START Input material

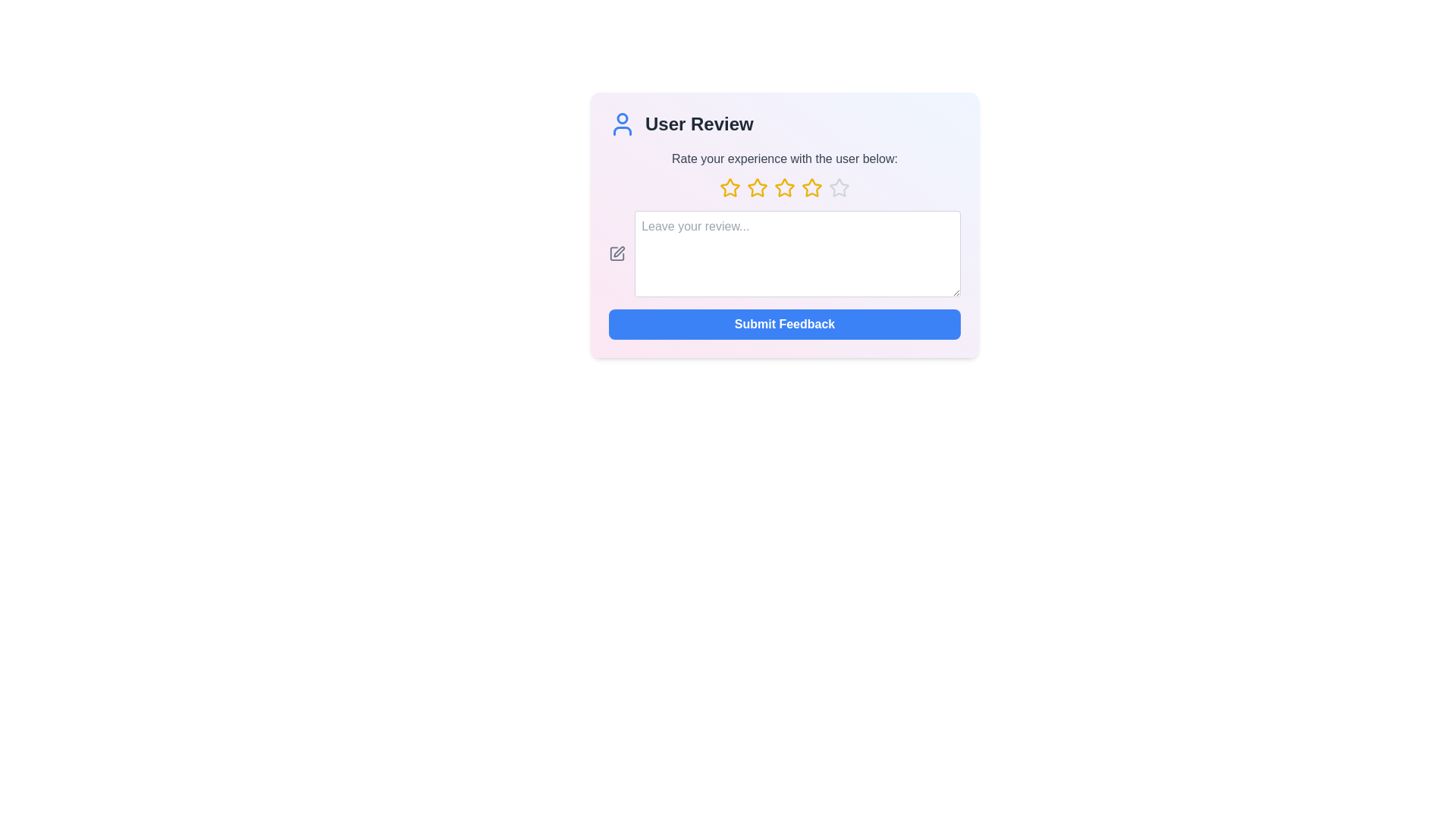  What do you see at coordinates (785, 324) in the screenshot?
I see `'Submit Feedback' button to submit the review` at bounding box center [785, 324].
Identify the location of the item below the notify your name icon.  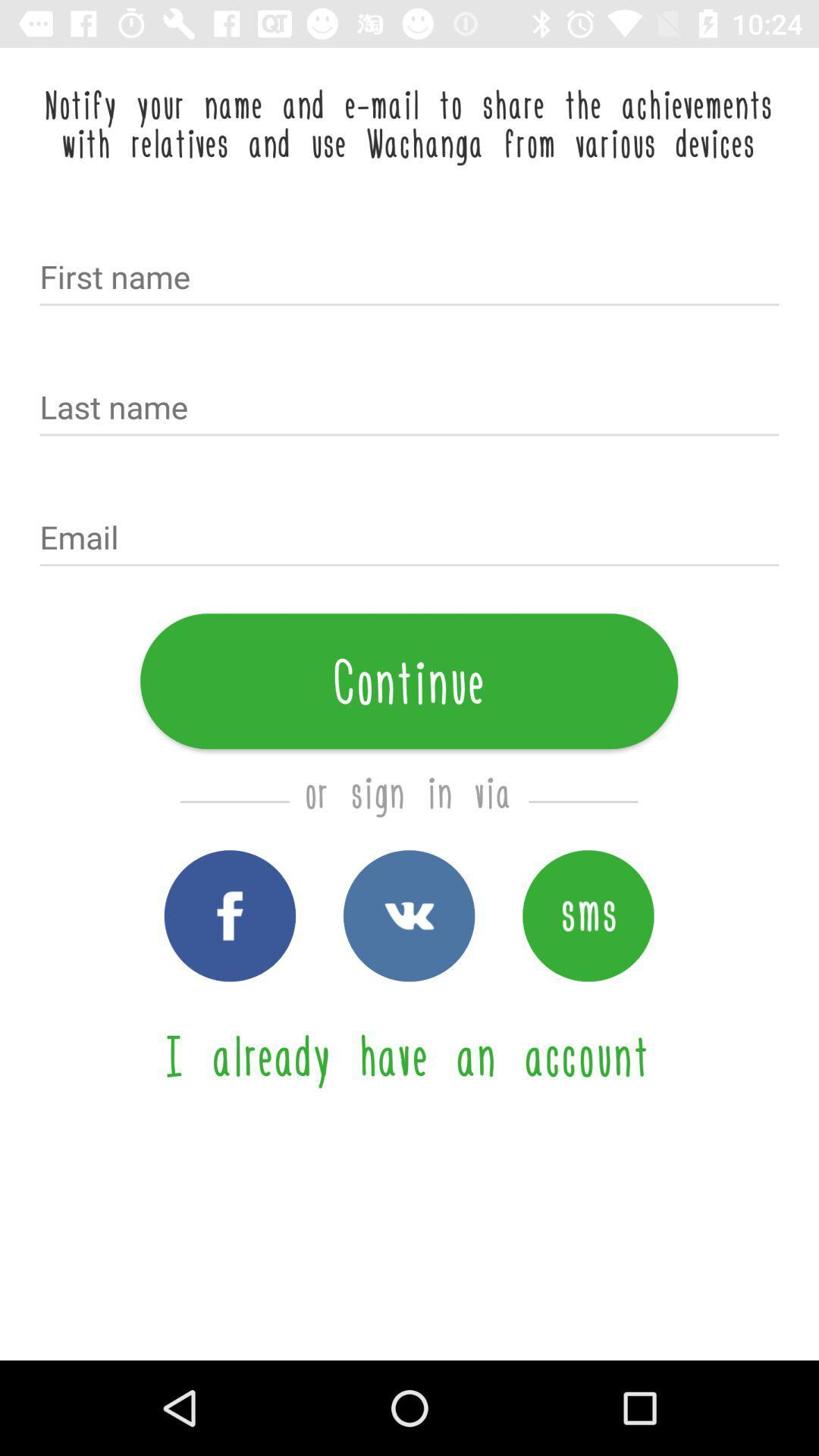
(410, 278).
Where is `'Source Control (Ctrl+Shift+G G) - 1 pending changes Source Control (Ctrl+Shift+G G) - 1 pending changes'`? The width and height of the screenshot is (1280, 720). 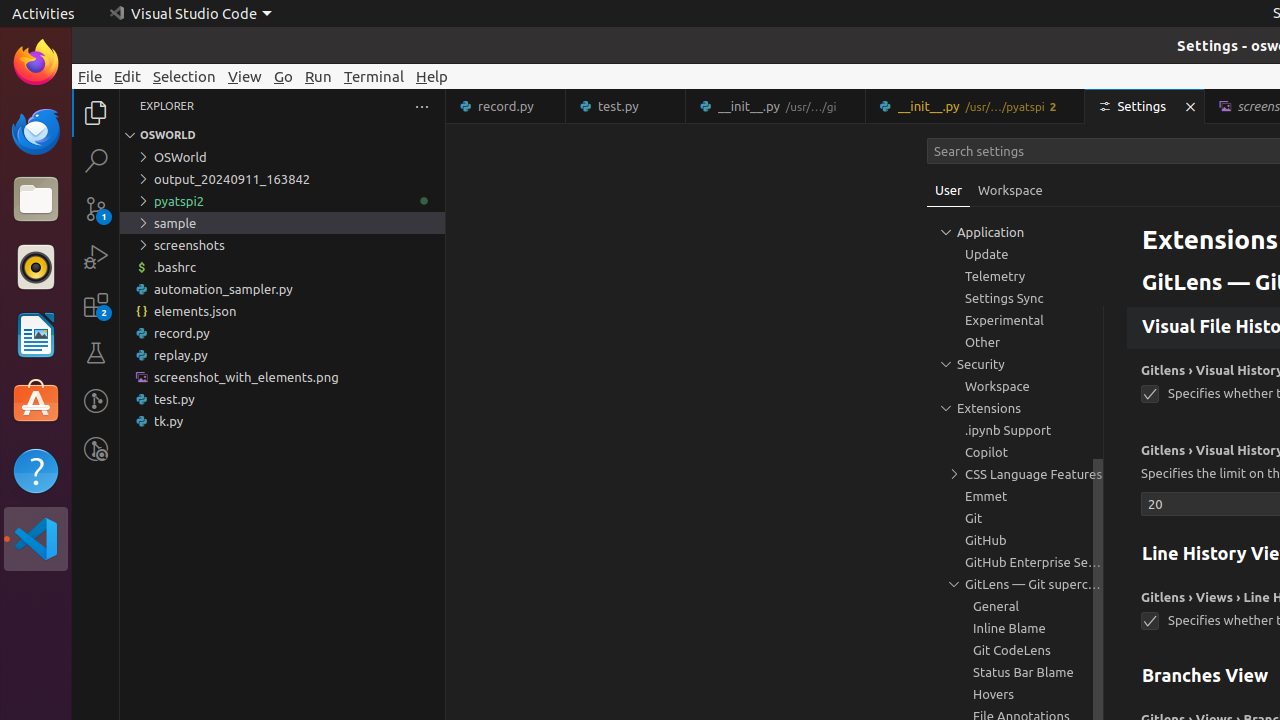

END Input material

◆ Problem requirements: Edit the listing above by replacing "location" with "position" and keeping everything else unchanged. Leave the pictures out of your answer.

◆ Response for this exercise:
  What do you see at coordinates (785, 324) in the screenshot?
I see `'Submit Feedback' button to submit the review` at bounding box center [785, 324].
Identify the position of the item below the notify your name icon.  
(410, 278).
Where is `'Source Control (Ctrl+Shift+G G) - 1 pending changes Source Control (Ctrl+Shift+G G) - 1 pending changes'`? The width and height of the screenshot is (1280, 720). 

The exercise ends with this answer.